Dimanche 25 septembre, le Sénat bascule à gauche. Renversement historique, porté par le vote des élus ruraux. Depuis, la vague rurale ne cesse d’attirer les surfeurs. La sincérité de leur engagement se mesurera à l’aune du temps et de la réalisation effective de leurs projets. En attendant, voici leurs propos et leurs ambitions pour les ruraux.
Le 7 octobre, le Premier ministre, François Fillon, ouvrait le bal en se rendant à Richelieu, en Indre-et-Loire : « Les territoires ruraux ont façonné l’identité et la diversité de notre pays.

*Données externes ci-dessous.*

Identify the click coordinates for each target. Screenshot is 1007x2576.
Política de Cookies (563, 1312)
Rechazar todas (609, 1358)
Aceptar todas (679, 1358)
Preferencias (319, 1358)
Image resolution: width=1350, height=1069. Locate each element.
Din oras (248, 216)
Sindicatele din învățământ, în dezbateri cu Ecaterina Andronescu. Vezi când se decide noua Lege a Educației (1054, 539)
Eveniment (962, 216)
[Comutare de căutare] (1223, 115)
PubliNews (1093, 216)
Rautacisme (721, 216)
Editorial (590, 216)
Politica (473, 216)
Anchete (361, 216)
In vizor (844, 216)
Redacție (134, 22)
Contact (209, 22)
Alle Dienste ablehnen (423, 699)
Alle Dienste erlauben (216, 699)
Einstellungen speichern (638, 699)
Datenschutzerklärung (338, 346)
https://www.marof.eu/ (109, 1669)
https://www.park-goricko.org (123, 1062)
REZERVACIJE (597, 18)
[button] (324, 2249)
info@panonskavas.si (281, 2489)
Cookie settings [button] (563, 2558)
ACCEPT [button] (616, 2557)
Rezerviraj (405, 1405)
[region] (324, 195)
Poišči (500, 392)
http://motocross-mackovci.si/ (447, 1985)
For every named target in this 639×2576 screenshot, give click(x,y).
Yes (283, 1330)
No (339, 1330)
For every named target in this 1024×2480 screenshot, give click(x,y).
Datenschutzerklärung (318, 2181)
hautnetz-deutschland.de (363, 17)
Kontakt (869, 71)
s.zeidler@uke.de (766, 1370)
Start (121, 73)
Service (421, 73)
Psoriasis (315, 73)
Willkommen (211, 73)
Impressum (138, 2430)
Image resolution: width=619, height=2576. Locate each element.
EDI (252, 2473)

Ils ont permis à la France de devenir une grande puissance et ils lui permettront, à l’avenir, d’équilibrer son développement qui ne peut pas être exclusivement concentré dans les seules zones urbaines». Dans son discours, on comprend aussi à quel point la réforme territoriale est bonne, et combien les élus l’ont mal comprise…
Le 11 octobre, le président de la République Nicolas Sarkozy rendait visite à la Creuse. « Nos campagnes ne sont donc plus des terres résignées, nos campagnes ne sont plus des terres d'exode, vouées à une lente mais inexorable dégradation de leur situation ». Avec quelques leçons sur la réforme territoriale et ses bienfaits que les élus décidément ne veulent pas voir…
A l’occasion de son déplacement dans la Creuse, le président a annoncé qu'il nommait le député de Lozère Pierre Morel A l'Huissier en mission à ses côtés sur l'ensemble des problèmes liés aux normes en milieu rural.
Pour sa part, le nouveau président du Sénat Jean-Pierre Bel a annoncé lors du congrès de l’association des maires ruraux de France qu’il souhaite, avec le concours du Sénat, réunir des « états généraux des élus locaux » afin que ces derniers puissent faire entendre leur voix grâce aux associations qui les représentent.